U＝(U _A ,U _D ) For game revenue sets, U _A Is the aggressor game income set, U _A ＝(U _A1 ,U _A2 ,…,U _Aj )，U _Aj Is a subgroup N _Aj By adopting a pure strategy S _Aj Expected benefit, U, achieved in a one-stage game _D Is the defensive party game income set, U _D ＝(U _D1 ,U _D2 ,…,U _Di )，U _Di Is a subgroup N _Di By adopting a pure strategy S _Di In one stepExpected revenue obtained in the segment game;

the step of constructing the heterogeneous group replication dynamic equation according to the heterogeneous group evolution game model comprises the following steps:

establishing a system dynamic equation according to a preset strategy learning mechanism, and improving the basic replication dynamic equation;

the basic replication dynamic equation is

P _Di ' (t) game beliefs, U, of defenders corresponding to time t _Di (t) is the sub-population N at time t _Di By adopting a pure strategy S _Di The desired proceeds obtained in a one-stage game,

is the average yield, P, of the defender participant group space at time t _Di (t) is the selection strategy S at time t _Di The probability of (d);

the heterogeneous population replication dynamic equation is

Wherein b is the resistance to thinking.

2. The method of claim 1, wherein the set of game benefits is U = (U) _A ,U _D ) In (1),

is the average gain in space of the aggressor participant population,

is a defenseThe average gain in space of the group of participants of the party,

P _Am is the game belief set of the attacker, U _Am Is a subgroup N _Aj By adopting a pure strategy S _Aj Expected benefit, P, obtained in a stage of the game _Dn Is to select a policy S _Di Probability of (U) _Dn Is a subgroup N _Di By adopting a pure strategy S _Di The desired benefits obtained in a one stage game.

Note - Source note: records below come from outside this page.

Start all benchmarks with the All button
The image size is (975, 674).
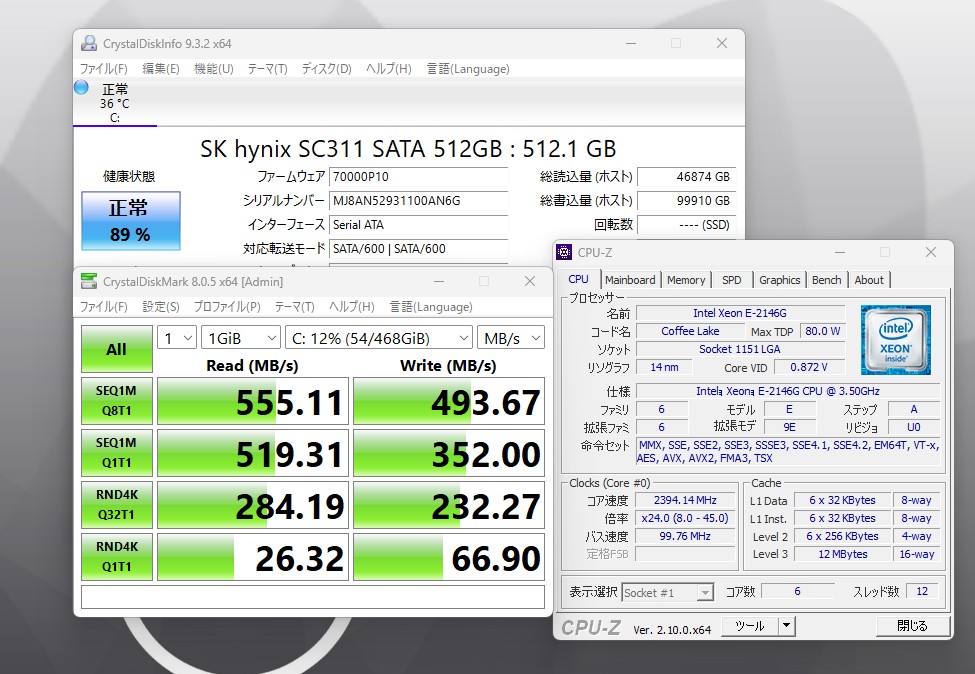(x=116, y=349)
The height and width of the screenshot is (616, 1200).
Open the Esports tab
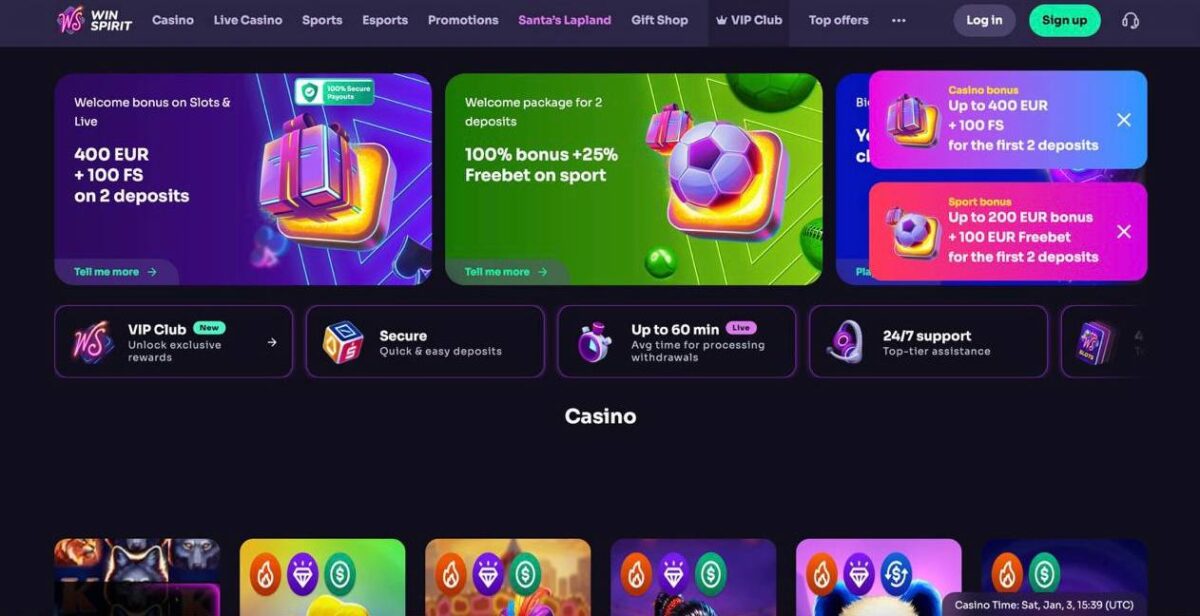pyautogui.click(x=385, y=20)
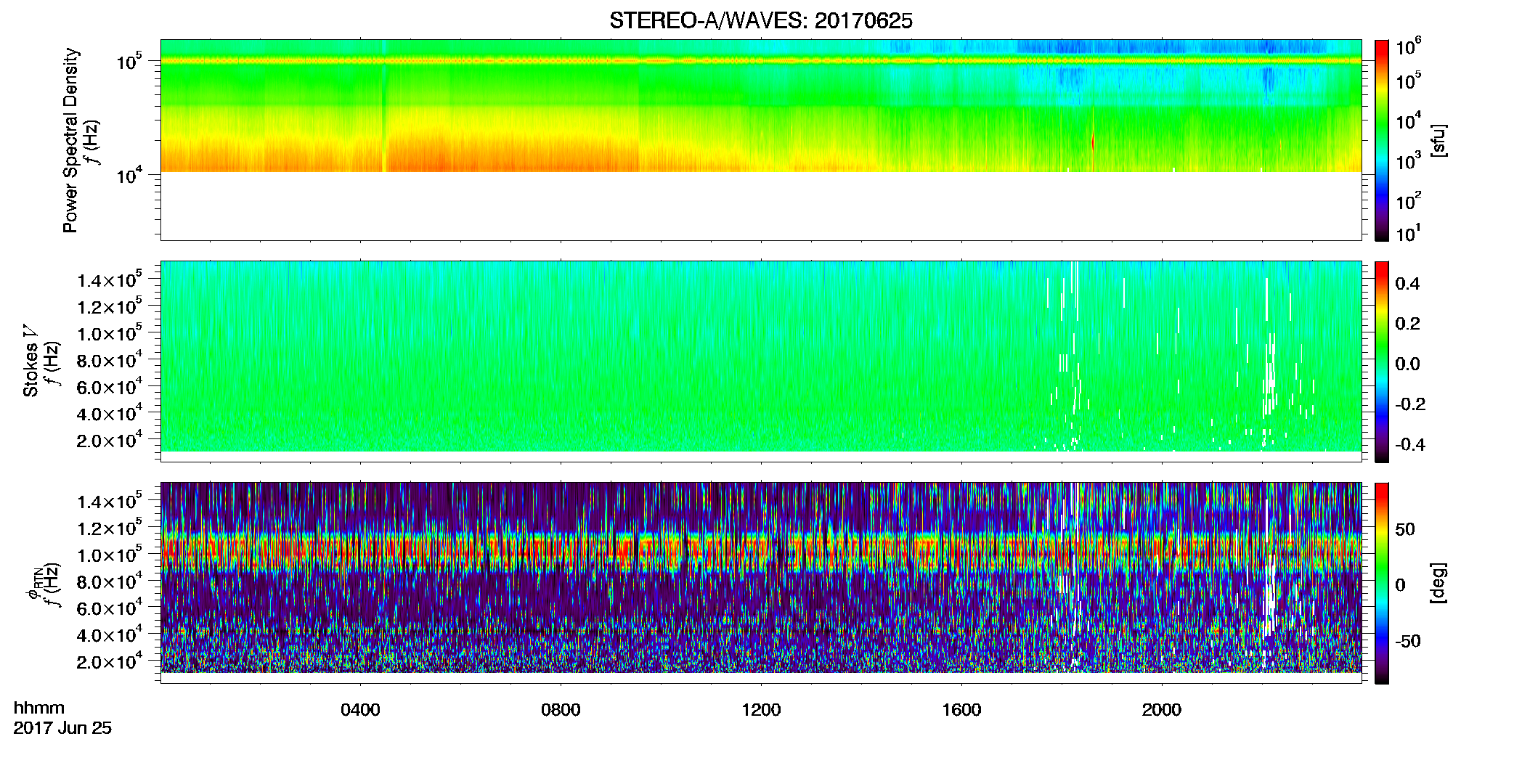This screenshot has width=1522, height=784.
Task: Click the STEREO-A/WAVES: 20170625 plot title
Action: [x=760, y=20]
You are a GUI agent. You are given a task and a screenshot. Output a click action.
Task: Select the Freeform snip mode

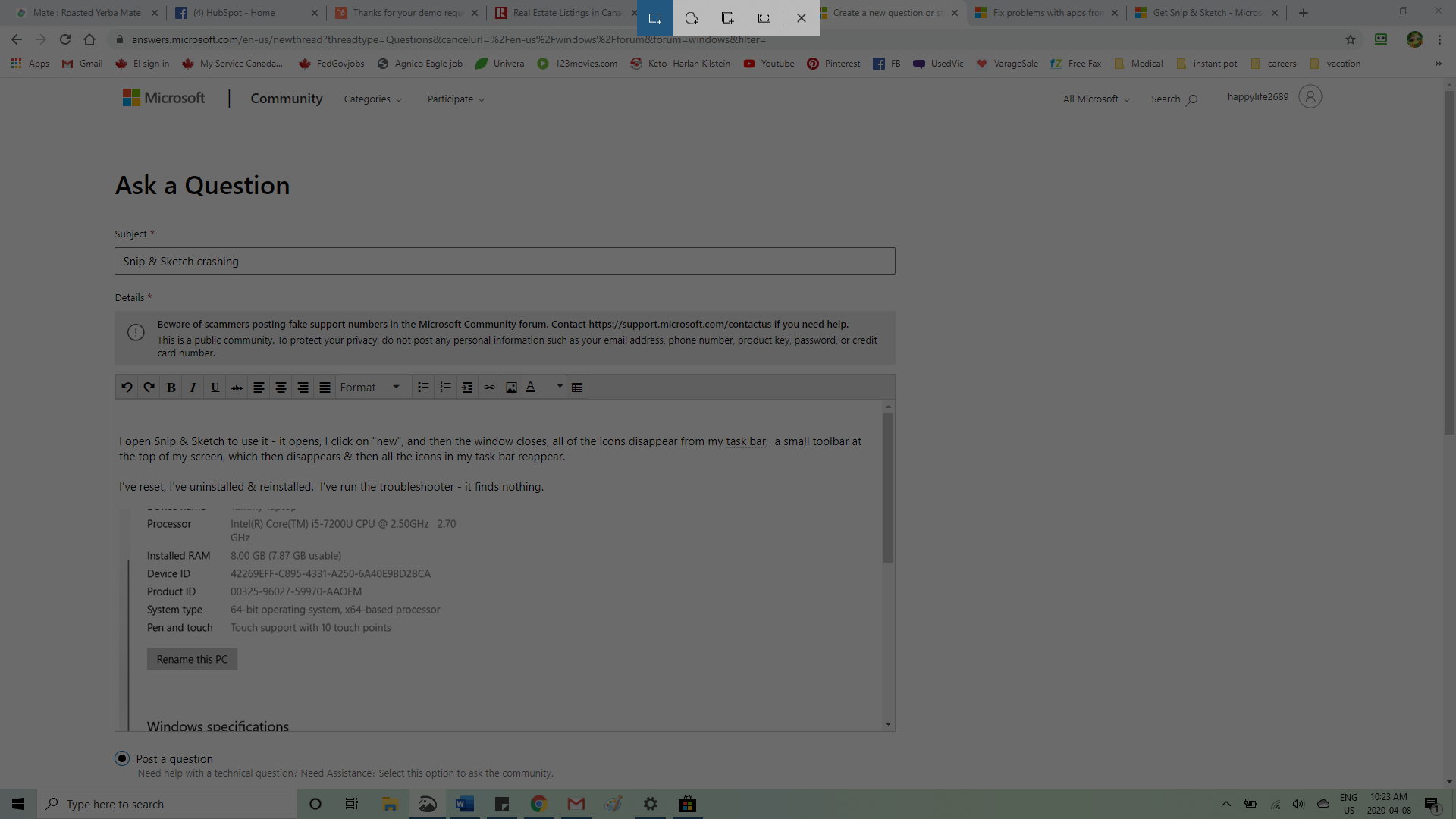(691, 17)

3. The method of claim 1, wherein the yield of the defender is calculated as U _D ＝δ·C _r -O _cost The income calculation formula of the attacker is U _A ＝λ·C _r -A _cost Wherein, in the step (A),

C _r the importance degree of the target resources of the attack party in a complete attack and defense process;

A _cost the cost paid for the attacker to attack;

4. The method of claim 1, wherein the predetermined strategy learning mechanism is that after each stage of game is over, each sub-population of the attacker and the defender randomly extracts one other sub-population from the population as a countering object to perform strategy learning.

5. The method of claim 1, wherein the heterogeneous population evolution game model is a dual heterogeneous population evolution game model.